The full listing is needed, transcribed word for word.

── Records for this exercise

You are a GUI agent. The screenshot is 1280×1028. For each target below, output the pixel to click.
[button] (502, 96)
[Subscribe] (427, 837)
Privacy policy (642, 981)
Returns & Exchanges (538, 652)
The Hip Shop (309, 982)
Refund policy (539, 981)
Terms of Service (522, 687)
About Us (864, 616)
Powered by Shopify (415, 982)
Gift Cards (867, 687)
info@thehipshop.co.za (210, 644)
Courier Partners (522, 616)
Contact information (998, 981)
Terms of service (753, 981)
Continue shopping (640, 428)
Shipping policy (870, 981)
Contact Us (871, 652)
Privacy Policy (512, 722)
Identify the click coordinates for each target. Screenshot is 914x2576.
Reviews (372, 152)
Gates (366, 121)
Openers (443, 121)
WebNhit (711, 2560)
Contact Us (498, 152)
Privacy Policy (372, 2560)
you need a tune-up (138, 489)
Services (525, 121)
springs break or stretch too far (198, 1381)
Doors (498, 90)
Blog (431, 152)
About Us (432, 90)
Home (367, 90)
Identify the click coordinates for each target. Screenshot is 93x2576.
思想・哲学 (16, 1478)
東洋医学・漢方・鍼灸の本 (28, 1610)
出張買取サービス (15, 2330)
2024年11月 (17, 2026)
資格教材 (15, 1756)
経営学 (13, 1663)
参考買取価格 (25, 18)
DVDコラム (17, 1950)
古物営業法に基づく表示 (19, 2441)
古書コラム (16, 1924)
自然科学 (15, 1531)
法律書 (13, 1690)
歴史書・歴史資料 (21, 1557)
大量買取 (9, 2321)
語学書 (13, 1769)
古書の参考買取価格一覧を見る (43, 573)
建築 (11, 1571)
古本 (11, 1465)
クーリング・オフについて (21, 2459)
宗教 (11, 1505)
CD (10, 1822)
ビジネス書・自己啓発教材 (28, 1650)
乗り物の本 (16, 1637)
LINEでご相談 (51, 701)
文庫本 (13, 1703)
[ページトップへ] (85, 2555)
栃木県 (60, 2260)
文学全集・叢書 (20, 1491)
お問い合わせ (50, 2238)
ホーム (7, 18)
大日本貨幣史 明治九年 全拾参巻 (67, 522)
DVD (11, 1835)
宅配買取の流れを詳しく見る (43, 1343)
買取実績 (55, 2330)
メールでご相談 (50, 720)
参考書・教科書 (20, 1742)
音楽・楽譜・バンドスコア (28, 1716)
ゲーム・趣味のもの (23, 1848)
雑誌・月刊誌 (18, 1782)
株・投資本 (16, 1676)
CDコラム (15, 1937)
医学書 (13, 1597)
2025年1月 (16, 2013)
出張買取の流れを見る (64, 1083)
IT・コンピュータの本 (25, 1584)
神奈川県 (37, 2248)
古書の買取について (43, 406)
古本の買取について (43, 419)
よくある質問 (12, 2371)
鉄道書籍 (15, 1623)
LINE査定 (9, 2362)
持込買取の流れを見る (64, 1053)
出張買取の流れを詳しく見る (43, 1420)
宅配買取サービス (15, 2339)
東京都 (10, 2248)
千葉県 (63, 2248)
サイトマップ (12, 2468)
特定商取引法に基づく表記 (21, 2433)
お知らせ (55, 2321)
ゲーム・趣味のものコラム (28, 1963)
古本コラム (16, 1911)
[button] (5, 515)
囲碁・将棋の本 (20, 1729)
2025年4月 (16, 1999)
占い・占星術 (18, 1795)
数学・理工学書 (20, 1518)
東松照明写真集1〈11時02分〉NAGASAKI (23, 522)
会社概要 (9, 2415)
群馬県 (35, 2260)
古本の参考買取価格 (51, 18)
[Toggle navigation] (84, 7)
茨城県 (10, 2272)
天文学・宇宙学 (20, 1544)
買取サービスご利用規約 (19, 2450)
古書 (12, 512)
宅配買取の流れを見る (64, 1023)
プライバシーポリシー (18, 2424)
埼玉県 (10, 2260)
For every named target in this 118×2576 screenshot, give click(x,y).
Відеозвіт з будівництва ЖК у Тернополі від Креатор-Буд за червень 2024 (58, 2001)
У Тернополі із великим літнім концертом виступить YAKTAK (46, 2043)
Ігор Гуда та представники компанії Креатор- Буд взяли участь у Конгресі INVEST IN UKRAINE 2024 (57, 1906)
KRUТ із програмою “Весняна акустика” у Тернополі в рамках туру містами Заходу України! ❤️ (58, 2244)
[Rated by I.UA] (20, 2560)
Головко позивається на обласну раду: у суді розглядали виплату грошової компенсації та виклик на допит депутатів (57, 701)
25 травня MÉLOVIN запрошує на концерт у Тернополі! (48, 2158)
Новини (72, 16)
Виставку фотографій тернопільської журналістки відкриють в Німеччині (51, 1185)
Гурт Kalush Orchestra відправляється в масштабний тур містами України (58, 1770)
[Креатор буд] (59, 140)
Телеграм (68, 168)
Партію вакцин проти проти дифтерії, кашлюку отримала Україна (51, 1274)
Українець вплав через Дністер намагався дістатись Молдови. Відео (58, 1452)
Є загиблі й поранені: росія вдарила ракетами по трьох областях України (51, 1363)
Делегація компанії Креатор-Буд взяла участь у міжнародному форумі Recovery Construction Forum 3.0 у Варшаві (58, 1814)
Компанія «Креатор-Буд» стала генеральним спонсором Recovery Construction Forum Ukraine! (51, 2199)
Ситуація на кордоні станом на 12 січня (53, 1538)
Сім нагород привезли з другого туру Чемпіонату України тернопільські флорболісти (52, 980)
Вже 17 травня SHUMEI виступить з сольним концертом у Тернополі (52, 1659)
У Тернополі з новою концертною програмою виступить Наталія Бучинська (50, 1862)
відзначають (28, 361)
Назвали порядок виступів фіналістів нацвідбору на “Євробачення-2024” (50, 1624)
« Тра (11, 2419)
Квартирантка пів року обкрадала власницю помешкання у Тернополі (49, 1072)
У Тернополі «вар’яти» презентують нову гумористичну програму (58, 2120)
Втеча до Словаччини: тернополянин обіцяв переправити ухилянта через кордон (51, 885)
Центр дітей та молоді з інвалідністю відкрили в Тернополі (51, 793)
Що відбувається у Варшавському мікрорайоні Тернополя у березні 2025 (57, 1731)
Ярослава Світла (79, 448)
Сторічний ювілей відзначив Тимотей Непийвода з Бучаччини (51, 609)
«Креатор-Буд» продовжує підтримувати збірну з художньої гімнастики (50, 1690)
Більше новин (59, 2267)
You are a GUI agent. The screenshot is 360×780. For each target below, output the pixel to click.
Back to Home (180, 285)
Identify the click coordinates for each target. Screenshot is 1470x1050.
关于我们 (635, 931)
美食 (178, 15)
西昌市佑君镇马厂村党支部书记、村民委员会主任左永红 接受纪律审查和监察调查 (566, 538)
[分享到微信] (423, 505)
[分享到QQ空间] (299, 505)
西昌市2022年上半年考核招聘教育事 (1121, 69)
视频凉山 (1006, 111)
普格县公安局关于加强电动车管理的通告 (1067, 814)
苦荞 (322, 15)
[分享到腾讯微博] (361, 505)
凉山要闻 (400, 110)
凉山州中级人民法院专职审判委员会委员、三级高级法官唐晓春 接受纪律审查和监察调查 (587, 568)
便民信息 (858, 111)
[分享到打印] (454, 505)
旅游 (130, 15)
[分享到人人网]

────

*Worked solution*
You are a GUI agent. The screenshot is 1280×1028. For each target below, output the pixel to click.
[button] (502, 96)
[Subscribe] (427, 837)
Privacy policy (642, 981)
Returns & Exchanges (538, 652)
The Hip Shop (309, 982)
Refund policy (539, 981)
Terms of Service (522, 687)
About Us (864, 616)
Powered by Shopify (415, 982)
Gift Cards (867, 687)
info@thehipshop.co.za (210, 644)
Courier Partners (522, 616)
Contact information (998, 981)
Terms of service (753, 981)
Continue shopping (640, 428)
Shipping policy (870, 981)
Contact Us (871, 652)
Privacy Policy (512, 722)
Identify the click coordinates for each target. Screenshot is 914x2576.
Reviews (372, 152)
Gates (366, 121)
Openers (443, 121)
WebNhit (711, 2560)
Contact Us (498, 152)
Privacy Policy (372, 2560)
you need a tune-up (138, 489)
Services (525, 121)
springs break or stretch too far (198, 1381)
Doors (498, 90)
Blog (431, 152)
About Us (432, 90)
Home (367, 90)
Identify the click coordinates for each target. Screenshot is 93x2576.
思想・哲学 (16, 1478)
東洋医学・漢方・鍼灸の本 (28, 1610)
出張買取サービス (15, 2330)
2024年11月 (17, 2026)
資格教材 (15, 1756)
経営学 (13, 1663)
参考買取価格 (25, 18)
DVDコラム (17, 1950)
古物営業法に基づく表示 (19, 2441)
古書コラム (16, 1924)
自然科学 (15, 1531)
法律書 (13, 1690)
歴史書・歴史資料 (21, 1557)
大量買取 (9, 2321)
語学書 (13, 1769)
古書の参考買取価格一覧を見る (43, 573)
建築 (11, 1571)
古本 (11, 1465)
クーリング・オフについて (21, 2459)
宗教 (11, 1505)
CD (10, 1822)
ビジネス書・自己啓発教材 (28, 1650)
乗り物の本 (16, 1637)
LINEでご相談 (51, 701)
文庫本 (13, 1703)
[ページトップへ] (85, 2555)
栃木県 (60, 2260)
文学全集・叢書 (20, 1491)
お問い合わせ (50, 2238)
ホーム (7, 18)
大日本貨幣史 明治九年 全拾参巻 (67, 522)
DVD (11, 1835)
宅配買取の流れを詳しく見る (43, 1343)
買取実績 (55, 2330)
メールでご相談 (50, 720)
参考書・教科書 (20, 1742)
音楽・楽譜・バンドスコア (28, 1716)
ゲーム・趣味のもの (23, 1848)
雑誌・月刊誌 (18, 1782)
株・投資本 (16, 1676)
CDコラム (15, 1937)
医学書 (13, 1597)
2025年1月 (16, 2013)
出張買取の流れを見る (64, 1083)
IT・コンピュータの本 (25, 1584)
神奈川県 (37, 2248)
古書の買取について (43, 406)
古本の買取について (43, 419)
よくある質問 (12, 2371)
鉄道書籍 (15, 1623)
LINE査定 (9, 2362)
持込買取の流れを見る (64, 1053)
出張買取の流れを詳しく見る (43, 1420)
宅配買取サービス (15, 2339)
東京都 (10, 2248)
千葉県 (63, 2248)
サイトマップ (12, 2468)
特定商取引法に基づく表記 (21, 2433)
お知らせ (55, 2321)
ゲーム・趣味のものコラム (28, 1963)
古本コラム (16, 1911)
[button] (5, 515)
囲碁・将棋の本 (20, 1729)
2025年4月 (16, 1999)
占い・占星術 (18, 1795)
数学・理工学書 (20, 1518)
東松照明写真集1〈11時02分〉NAGASAKI (23, 522)
会社概要 (9, 2415)
群馬県 (35, 2260)
古本の参考買取価格 (51, 18)
[Toggle navigation] (84, 7)
茨城県 (10, 2272)
天文学・宇宙学 (20, 1544)
買取サービスご利用規約 (19, 2450)
古書 (12, 512)
宅配買取の流れを見る (64, 1023)
プライバシーポリシー (18, 2424)
埼玉県 (10, 2260)
For every named target in this 118×2576 screenshot, give click(x,y).
Відеозвіт з будівництва ЖК у Тернополі від Креатор-Буд за червень 2024 (58, 2001)
У Тернополі із великим літнім концертом виступить YAKTAK (46, 2043)
Ігор Гуда та представники компанії Креатор- Буд взяли участь у Конгресі INVEST IN UKRAINE 2024 (57, 1906)
KRUТ із програмою “Весняна акустика” у Тернополі в рамках туру містами Заходу України! ❤️ (58, 2244)
[Rated by I.UA] (20, 2560)
Головко позивається на обласну раду: у суді розглядали виплату грошової компенсації та виклик на допит депутатів (57, 701)
25 травня MÉLOVIN запрошує на концерт у Тернополі! (48, 2158)
Новини (72, 16)
Виставку фотографій тернопільської журналістки відкриють в Німеччині (51, 1185)
Гурт Kalush Orchestra відправляється в масштабний тур містами України (58, 1770)
[Креатор буд] (59, 140)
Телеграм (68, 168)
Партію вакцин проти проти дифтерії, кашлюку отримала Україна (51, 1274)
Українець вплав через Дністер намагався дістатись Молдови. Відео (58, 1452)
Є загиблі й поранені: росія вдарила ракетами по трьох областях України (51, 1363)
Делегація компанії Креатор-Буд взяла участь у міжнародному форумі Recovery Construction Forum 3.0 у Варшаві (58, 1814)
Компанія «Креатор-Буд» стала генеральним спонсором Recovery Construction Forum Ukraine! (51, 2199)
Ситуація на кордоні станом на 12 січня (53, 1538)
Сім нагород привезли з другого туру Чемпіонату України тернопільські флорболісти (52, 980)
Вже 17 травня SHUMEI виступить з сольним концертом у Тернополі (52, 1659)
У Тернополі з новою концертною програмою виступить Наталія Бучинська (50, 1862)
відзначають (28, 361)
Назвали порядок виступів фіналістів нацвідбору на “Євробачення-2024” (50, 1624)
« Тра (11, 2419)
Квартирантка пів року обкрадала власницю помешкання у Тернополі (49, 1072)
У Тернополі «вар’яти» презентують нову гумористичну програму (58, 2120)
Втеча до Словаччини: тернополянин обіцяв переправити ухилянта через кордон (51, 885)
Центр дітей та молоді з інвалідністю відкрили в Тернополі (51, 793)
Що відбувається у Варшавському мікрорайоні Тернополя у березні 2025 (57, 1731)
Ярослава Світла (79, 448)
Сторічний ювілей відзначив Тимотей Непийвода з Бучаччини (51, 609)
«Креатор-Буд» продовжує підтримувати збірну з художньої гімнастики (50, 1690)
Більше новин (59, 2267)
You are a GUI agent. The screenshot is 360×780. For each target below, output the pixel to click.
Back to Home (180, 285)
Identify the click coordinates for each target. Screenshot is 1470x1050.
关于我们 (635, 931)
美食 (178, 15)
西昌市佑君镇马厂村党支部书记、村民委员会主任左永红 接受纪律审查和监察调查 (566, 538)
[分享到微信] (423, 505)
[分享到QQ空间] (299, 505)
西昌市2022年上半年考核招聘教育事 (1121, 69)
视频凉山 (1006, 111)
普格县公安局关于加强电动车管理的通告 (1067, 814)
苦荞 (322, 15)
[分享到腾讯微博] (361, 505)
凉山要闻 (400, 110)
凉山州中级人民法院专职审判委员会委员、三级高级法官唐晓春 接受纪律审查和监察调查 (587, 568)
便民信息 (858, 111)
[分享到打印] (454, 505)
旅游 (130, 15)
[分享到人人网]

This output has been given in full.